Even if she did, mommies never hide. They just keep looking. Forever.”

  A LITTLE THING LIKE DEATH

  First published electronically on Isotropic Fiction 2014

  Sometimes, when I was half asleep, I remembered what my life was like before I came to the Cedar Springs Rejuvenation Clinic. At least that’s what I told myself. The medication made it hard to remember a darn thing.
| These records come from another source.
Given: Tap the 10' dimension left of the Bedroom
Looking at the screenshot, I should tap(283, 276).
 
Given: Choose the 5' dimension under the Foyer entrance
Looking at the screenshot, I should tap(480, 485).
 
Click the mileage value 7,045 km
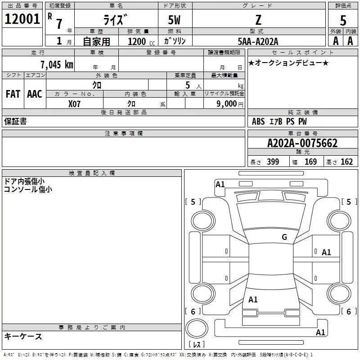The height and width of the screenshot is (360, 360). tap(57, 64)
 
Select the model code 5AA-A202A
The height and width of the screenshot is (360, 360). tap(258, 41)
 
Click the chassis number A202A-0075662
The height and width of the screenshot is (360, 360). tap(302, 143)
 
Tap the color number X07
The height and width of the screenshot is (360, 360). tap(75, 104)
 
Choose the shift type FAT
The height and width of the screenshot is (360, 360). tap(13, 94)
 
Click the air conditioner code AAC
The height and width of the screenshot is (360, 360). tap(35, 94)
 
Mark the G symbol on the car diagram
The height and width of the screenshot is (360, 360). tap(284, 237)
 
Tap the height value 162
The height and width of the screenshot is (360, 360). tap(346, 162)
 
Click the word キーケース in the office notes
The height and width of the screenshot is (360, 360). tap(23, 336)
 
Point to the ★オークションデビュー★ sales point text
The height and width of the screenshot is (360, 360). tap(288, 63)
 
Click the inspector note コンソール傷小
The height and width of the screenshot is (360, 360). tap(28, 189)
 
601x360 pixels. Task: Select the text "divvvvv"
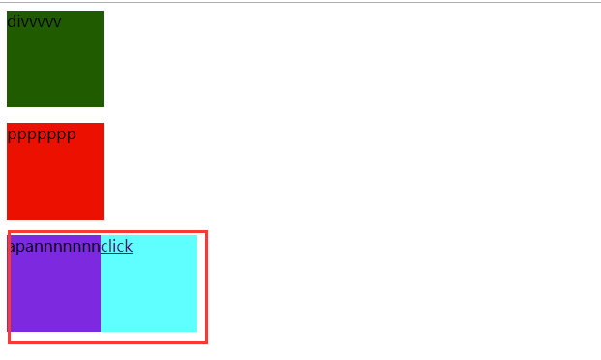34,21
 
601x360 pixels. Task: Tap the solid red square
55,179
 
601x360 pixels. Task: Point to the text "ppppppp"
41,134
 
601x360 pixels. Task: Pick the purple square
54,290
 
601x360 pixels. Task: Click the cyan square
149,290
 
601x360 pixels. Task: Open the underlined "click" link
116,246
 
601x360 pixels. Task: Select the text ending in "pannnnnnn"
54,246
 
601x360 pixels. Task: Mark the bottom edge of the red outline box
107,341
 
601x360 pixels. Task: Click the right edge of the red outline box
206,286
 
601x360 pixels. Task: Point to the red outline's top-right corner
206,232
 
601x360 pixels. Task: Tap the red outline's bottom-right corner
206,341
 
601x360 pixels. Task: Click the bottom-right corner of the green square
103,106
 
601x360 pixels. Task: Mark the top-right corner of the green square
103,12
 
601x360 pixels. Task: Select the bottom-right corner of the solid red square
103,219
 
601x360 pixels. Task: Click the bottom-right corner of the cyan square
196,331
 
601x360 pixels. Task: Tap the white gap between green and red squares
55,115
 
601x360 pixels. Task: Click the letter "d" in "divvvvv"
11,21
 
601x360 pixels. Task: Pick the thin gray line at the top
300,2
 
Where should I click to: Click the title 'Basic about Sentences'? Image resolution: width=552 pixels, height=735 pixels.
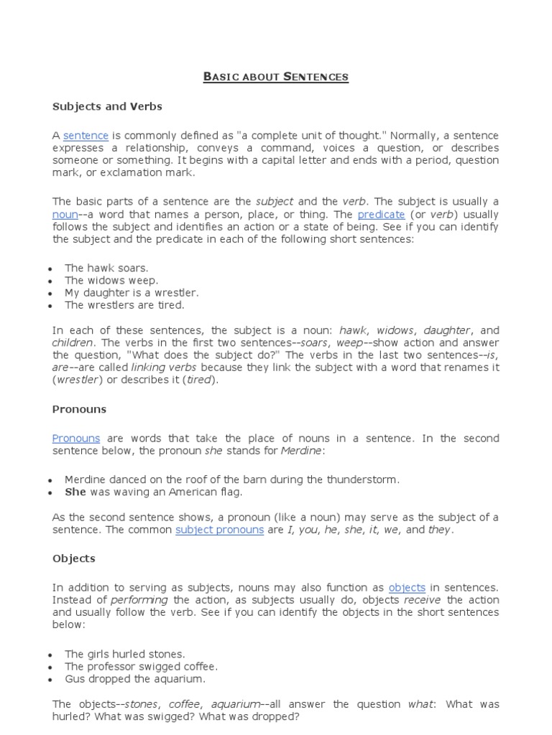(x=275, y=77)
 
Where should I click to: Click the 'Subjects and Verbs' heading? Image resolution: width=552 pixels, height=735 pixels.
(x=107, y=106)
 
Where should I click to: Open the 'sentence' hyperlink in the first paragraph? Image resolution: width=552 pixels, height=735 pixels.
(x=86, y=136)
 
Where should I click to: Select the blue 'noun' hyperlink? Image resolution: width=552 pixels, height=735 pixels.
(x=64, y=215)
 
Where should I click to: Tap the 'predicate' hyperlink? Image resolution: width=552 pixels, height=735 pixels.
(x=381, y=215)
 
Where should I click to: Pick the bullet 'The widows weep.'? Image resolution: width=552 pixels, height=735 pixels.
(x=111, y=281)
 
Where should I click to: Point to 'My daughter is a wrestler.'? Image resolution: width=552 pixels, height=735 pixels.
(x=132, y=293)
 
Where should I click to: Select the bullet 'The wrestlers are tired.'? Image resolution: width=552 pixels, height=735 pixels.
(x=124, y=305)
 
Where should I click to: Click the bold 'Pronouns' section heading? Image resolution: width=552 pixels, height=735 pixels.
(x=79, y=409)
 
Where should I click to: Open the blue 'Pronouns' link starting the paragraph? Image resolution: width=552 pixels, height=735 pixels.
(x=76, y=439)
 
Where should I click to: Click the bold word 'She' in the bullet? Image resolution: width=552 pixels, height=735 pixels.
(x=75, y=492)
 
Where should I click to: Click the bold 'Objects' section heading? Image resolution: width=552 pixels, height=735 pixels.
(x=73, y=558)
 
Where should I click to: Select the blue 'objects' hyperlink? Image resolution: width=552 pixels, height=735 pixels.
(x=407, y=587)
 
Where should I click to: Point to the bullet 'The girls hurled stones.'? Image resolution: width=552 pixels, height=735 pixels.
(x=124, y=654)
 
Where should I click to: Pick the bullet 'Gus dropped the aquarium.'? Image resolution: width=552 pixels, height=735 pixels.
(x=134, y=678)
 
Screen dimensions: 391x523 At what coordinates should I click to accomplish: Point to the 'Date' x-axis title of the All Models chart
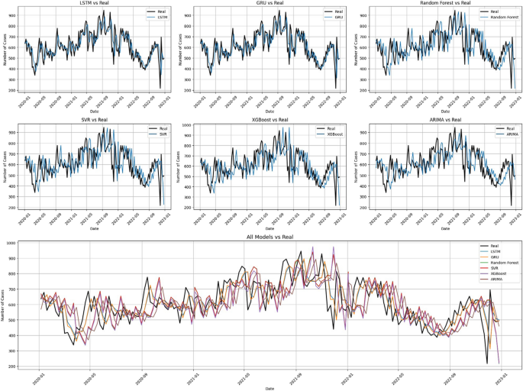(x=270, y=388)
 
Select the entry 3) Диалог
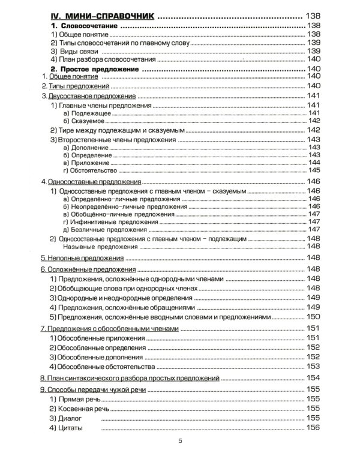(66, 418)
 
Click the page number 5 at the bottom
(179, 441)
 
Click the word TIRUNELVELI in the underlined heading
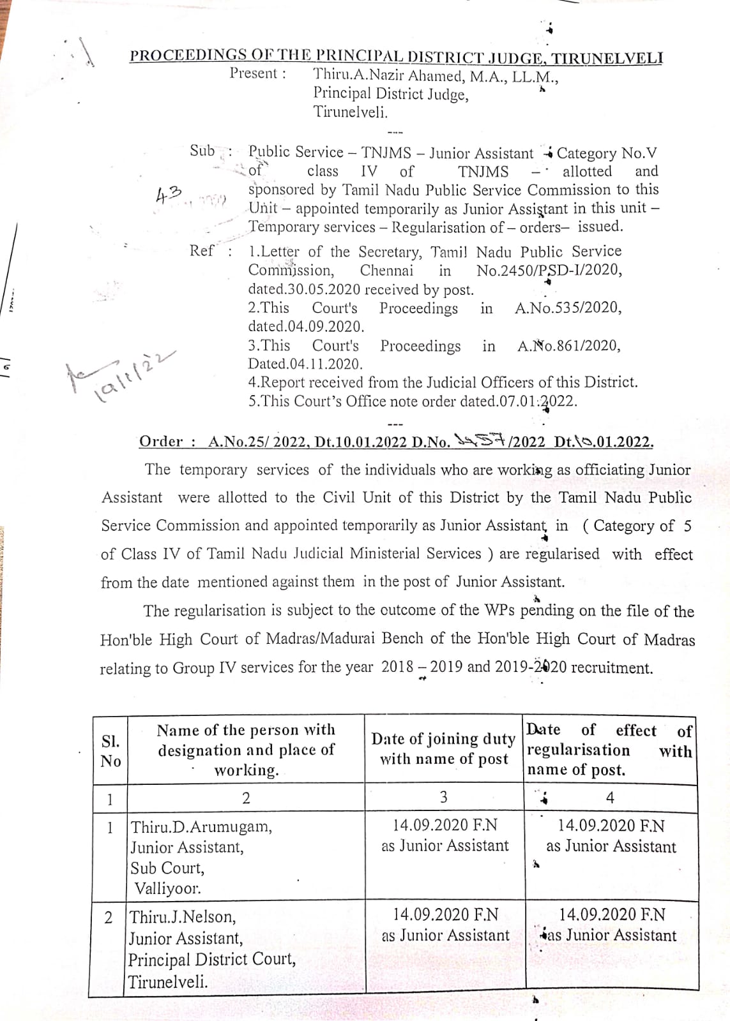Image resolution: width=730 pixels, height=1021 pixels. point(607,58)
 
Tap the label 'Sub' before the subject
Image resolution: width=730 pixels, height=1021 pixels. point(202,151)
  There had been a beach and waves that crashed upon the sand. I’d walked along it every morning before meeting my wife on the back deck for breakfast. The tangy bitterness of grapefruit danced across my tongue, a taunting trick of the mind for a mouth that hadn’t tasted anything in months. I hadn’t walked in six. Dear Kate had been gone twice that. Age had stolen everything from me.

  The door squeaked open, allowing the glaring light of the hallway and the drone of the nurses’ chatter into my room. The nurses rarely left me alone for more than ten minutes these days, looming over me like vultures.

  It wouldn’t be long now. At least I hoped it wouldn’t. This was no way to live.

  How had Kate survived this place? I’d tried to visit, but that wasn’t allowed. I’d even tried to bribe my way in, but no one would take my money. Then, after all the money I’d invested in this new, experimental treatment, in this center, in her rejuvenation, I received the ultimate insult. She’d never come back to me.

  She promised, lying in bed, that last morning we’d had together before they came for her. “Don’t worry, Bill, I’ll be back and better than ever. I promise. You don’t think a little thing like death could keep us apart do you?”

  I’d waited for months, listening to the waves crash on the beach alone until my body couldn’t wait any longer. Now I was here too. The first thing I planned to do with my new body was to hunt that woman down and find out why she’d left me after all the years we’d been together.

  “Mr. Jackson, it’s time for your medication.”

  Of all the nurses at the Clinic, why had they stuck me with Obermeyer? I’d paid good money to be here, dammit. I deserved a nurse like I’d had back at home. Molly, she’d been a sweet young thing. Always ready with a dimpled smile and she’d had a nice backside too.